I was fortunate to meet Roshi once at Tricycle’s 2001 ”Buddhism in America” conference at the World Trade Center in New York City. I will remember the patience and gentleness in his eyes as we spoke.
Bernie Glassman, Wisdom Publications and our friend James Ishmael Ford have offered reflections on Roshi. Others are sure to come.
We held a special memorial observance for Roshi here at UWest today. We sat silently for a few moments after I read a snippet from one of his teachings:
An ancient master once said: “Thirty years ago, before studying Zen, I saw mountains as mountains and rivers as rivers. When I had more intimate knowledge, I came to see mountains not as mountains and rivers not as rivers. But now that I have attained the substance, I again see mountains just as mountains, and rivers just as rivers.”
The zazen of a beginner is innocent. It’s free, open, and receptive. But after a while, it becomes rote. It’s one thing to really practice this incredible Way with the whole body and mind, and quite another to simply look like a Zen practitioner. Much of our practice involves maintaining this freshness, this receptivity.
This teaching is not saying that mountains are mountains; it says that mountains are mountains.
This is the mountain of the nature of all dharmas, the ten thousand things, the whole phenomenal universe. It pervades all time and space, from the beginningless beginning to the endless end. In other words, it’s the body and mind of the ten thousand things—and, it’s just a mountain.
Thus, we should thoroughly study these mountains.
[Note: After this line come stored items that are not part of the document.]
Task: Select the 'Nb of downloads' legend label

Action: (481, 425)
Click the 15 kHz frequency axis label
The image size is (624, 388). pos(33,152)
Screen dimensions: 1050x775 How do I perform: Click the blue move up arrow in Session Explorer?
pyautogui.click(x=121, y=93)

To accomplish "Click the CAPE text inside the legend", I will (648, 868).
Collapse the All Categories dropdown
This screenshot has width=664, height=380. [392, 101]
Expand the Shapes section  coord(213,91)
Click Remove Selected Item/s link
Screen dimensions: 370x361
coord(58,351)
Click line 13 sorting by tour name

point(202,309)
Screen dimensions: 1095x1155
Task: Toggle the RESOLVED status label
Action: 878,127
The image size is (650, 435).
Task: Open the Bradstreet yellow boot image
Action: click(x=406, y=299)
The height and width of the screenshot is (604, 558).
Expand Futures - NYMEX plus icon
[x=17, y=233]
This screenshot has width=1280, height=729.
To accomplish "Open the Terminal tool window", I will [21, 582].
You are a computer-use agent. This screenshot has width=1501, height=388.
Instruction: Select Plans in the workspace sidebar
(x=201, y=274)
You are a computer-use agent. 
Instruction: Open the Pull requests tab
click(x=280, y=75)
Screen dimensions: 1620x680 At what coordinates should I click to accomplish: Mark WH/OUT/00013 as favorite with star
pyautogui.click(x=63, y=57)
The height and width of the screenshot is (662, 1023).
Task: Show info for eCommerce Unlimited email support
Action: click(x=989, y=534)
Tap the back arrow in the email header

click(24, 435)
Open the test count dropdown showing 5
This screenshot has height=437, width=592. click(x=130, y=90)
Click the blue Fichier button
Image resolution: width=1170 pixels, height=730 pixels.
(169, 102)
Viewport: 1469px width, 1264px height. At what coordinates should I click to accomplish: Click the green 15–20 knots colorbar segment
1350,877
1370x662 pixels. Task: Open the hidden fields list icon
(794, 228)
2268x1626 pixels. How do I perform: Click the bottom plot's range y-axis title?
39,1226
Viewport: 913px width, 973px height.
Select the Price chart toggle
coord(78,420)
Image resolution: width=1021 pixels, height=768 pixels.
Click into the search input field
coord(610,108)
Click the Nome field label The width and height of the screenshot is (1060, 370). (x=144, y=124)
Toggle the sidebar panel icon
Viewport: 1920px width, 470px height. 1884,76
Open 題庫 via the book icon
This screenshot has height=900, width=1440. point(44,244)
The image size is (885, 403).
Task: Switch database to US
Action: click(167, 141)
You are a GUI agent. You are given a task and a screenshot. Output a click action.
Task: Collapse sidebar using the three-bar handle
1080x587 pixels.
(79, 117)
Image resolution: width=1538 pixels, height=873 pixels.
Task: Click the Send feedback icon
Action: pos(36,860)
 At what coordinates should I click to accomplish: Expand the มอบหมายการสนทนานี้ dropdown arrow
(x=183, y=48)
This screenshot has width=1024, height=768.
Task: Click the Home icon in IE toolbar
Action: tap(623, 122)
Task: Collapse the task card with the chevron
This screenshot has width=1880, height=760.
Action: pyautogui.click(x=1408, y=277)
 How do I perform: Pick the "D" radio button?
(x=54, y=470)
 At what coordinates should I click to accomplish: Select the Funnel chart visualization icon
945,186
When we thoroughly study the mountains, this is the mountain training. Then these mountains and rivers themselves spontaneously become wise ones and sages.
When Dogen says, “thoroughly study the mountains,” he means for us to take these mountains and rivers as the koan of our lives. Whether we look at these mountains and rivers with the eyes of a biologist, a geologist, a hydrologist, a sage, a deer, as the mountain, as the river, the fact is that they are constantly proclaiming the dharma. The river sings the eighty-four thousand verses. Do we hear them? The mountain reveals the form of the true dharma, the virtue of harmony. Can we see it?
When we go deep into ourselves, when we engage Zen practice fully, that practice becomes the practice of all buddhas past, present, and future. It is the verification and actualization of the enlightenment of Shakyamuni Buddha and all of the subsequent buddhas. It is also the practice and verification of these mountains and rivers, and of your life and my life, the life of wise ones, sages, and ordinary beings.